National BSA Policies Related To Boards Of Review
Boards of Review
A periodic review of the progress of a Scout is vital in the evaluation of the effectiveness of the Scouting program in the unit. The unit committee can judge how well the Scout being reviewed is benefiting from the program. The unit leader can measure the effectiveness of his or her leadership. The Scout can sense that he is, or is not, advancing properly and can be encouraged to make the most of his Scouting experience.
Not only is it important to review those Scouts who have learned and been tested for a rank, but also to review those Scouts who have shown no progress in their advancement over the past few months.
The members of the board of review should have the following objectives in mind when they conduct the review:
To make sure the Scout has done what he was supposed to do for the rank.
To see how good an experience the Scout is having in the unit.
To encourage the Scout to progress further.

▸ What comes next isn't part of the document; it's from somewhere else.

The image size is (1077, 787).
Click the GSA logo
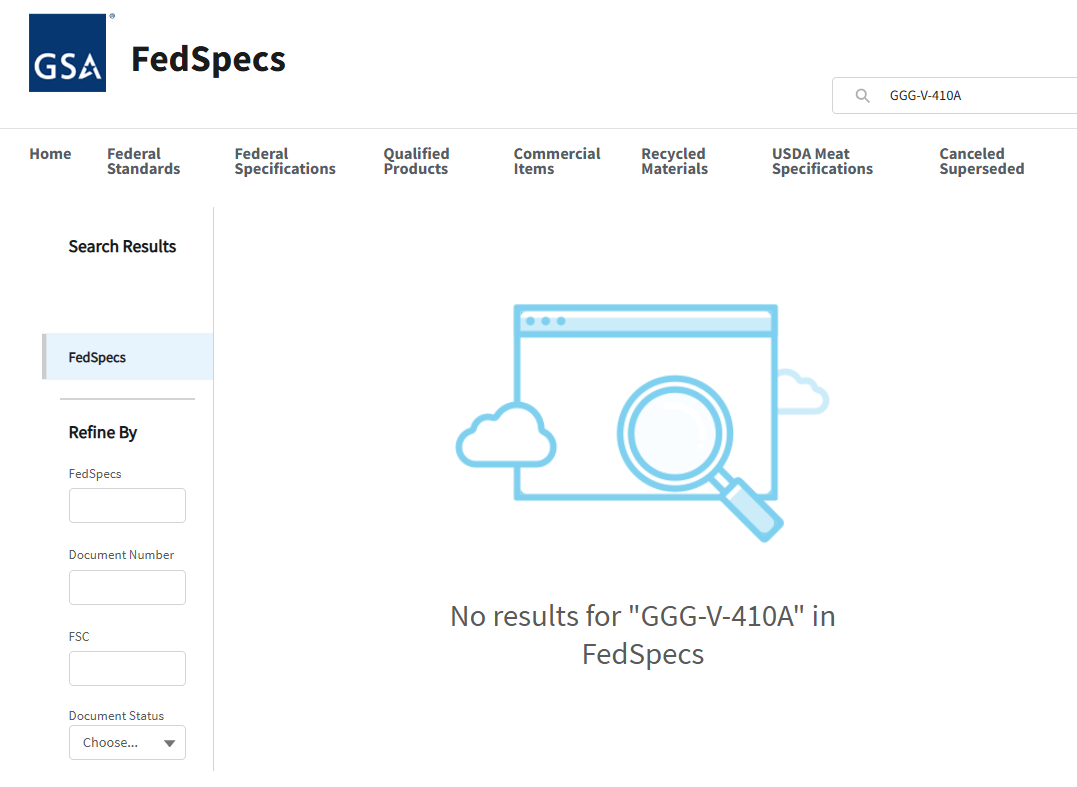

The review is not an examination; the board does not retest the candidate. Rather, the board should attempt to determine the Scout's attitude and his acceptance of Scouting ideals. Scout spirit is defined as living the Scout Oath (Promise) and Scout Law in a Scout's everyday life. The board should make sure that good standards have been met in all phases of the Scout's life. A discussion of the Scout Oath and Scout Law is in keeping with the purpose of the review, to make sure that the candidate recognizes and understands the value of Scouting in his home, unit, school, and community.
The decision of all boards of review is arrived at through discussion and must be unanimous.

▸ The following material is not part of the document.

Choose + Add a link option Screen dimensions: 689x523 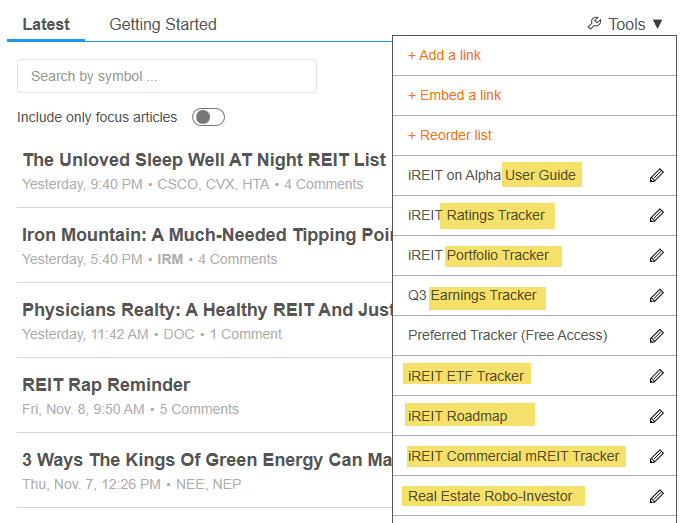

Review for Tenderfoot Through Life Ranks and Eagle Palms. After a Scout has completed all requirements for Tenderfoot, Second Class, First Class, Star, and Life ranks, or an Eagle Palm, he appears before a board of review. This board of review is made up of at least three and not more than six members of the troop committee. One member serves as chairman, usually the committee member responsible for advancement. Unit leaders, assistant unit leaders, relatives, or guardians may not serve as members of a Scout's board of review.
The review shall be conducted at a convenient time and location, such as a meeting, summer camp, or the home of a member of the troop committee.
The review has three purposes:
To make sure the work has been learned and completed.
To check to see what kind of experience the boy is having in his patrol and troop.
To encourage the Scout to advance to the next rank.
Because many boys are ill at ease when talking to adults, it is important that the board be held in a relaxed atmosphere. A certain amount of formality and meaningful questioning should be used during the review.
The Scout should be neat in appearence and his uniform should be as correct as possible, with the badges worn properly. It should be the desire of the board to encourage the Scout to talk so that the review can be a learning experience for the candidate and the members of the board.
The review is not an examination. The Scout has learned his skill and has been examined. This is a review. The Scout should be asked where he learned his skill, who taught him, and the value he gained from passing this requirement.
The Scout reviews what he did for his rank. From this review, it can be determined whether he did what he was supposed to do. The review also reveals what kind of experience the Scout is having in the troop. With that knowledge, the troop leaders can shape the program to meet the needs and interests of the Scouts.
The board should attempt to determine the Scout's ideals and goals. The board should make sure that a good standard of performance has been met. A discussion of the Scout Oath and Scout Law is in keeping with the purpose of the review, to make sure the candidate recognizes and understands the value of Scouting in his home, unit, school, and community.
The board of review members should feel free to refer to the Boy Scout Handbook, Scoutmaster Handbook, or any other references during the review. The Troop Committee Guidebook contains examples of questions that could be asked during a review.
The review should take approximately fifteen minutes. At the conclusion of the review, the board should know whether a boy is qualified for the rank or Palm. The Scout is asked to leave the room while the board members discuss his achievements. The decision of the board of review is arrived through discussion and must be unanimous. If members are satisfied that the Scout is ready to advance, he is called in, congratulated, notified as to when he will receive his recognition, and encouraged to continue his advancement or earn the next Palm.
If the board decides that the Scout is not ready to advance, the candidate should be informed and told what he has not done satisfactorily. Most Scouts accept responsibility for not completing the requirements properly. The members of the board of review should specify what must be done to rework the candidate's weaknesses and schedule another board of review for him. A follow-up letter must be sent to a Scout who is turned down for rank advancement, confirming the agreements reached on the actions necessary for advancement. Should the Scout disagree with the decision, the appeal procedures should be explained to him. (See "Appealing a Decision" below.)
After the board of review is completed, the Scoutmaster is informed of all of the decisions that were made by the board of review.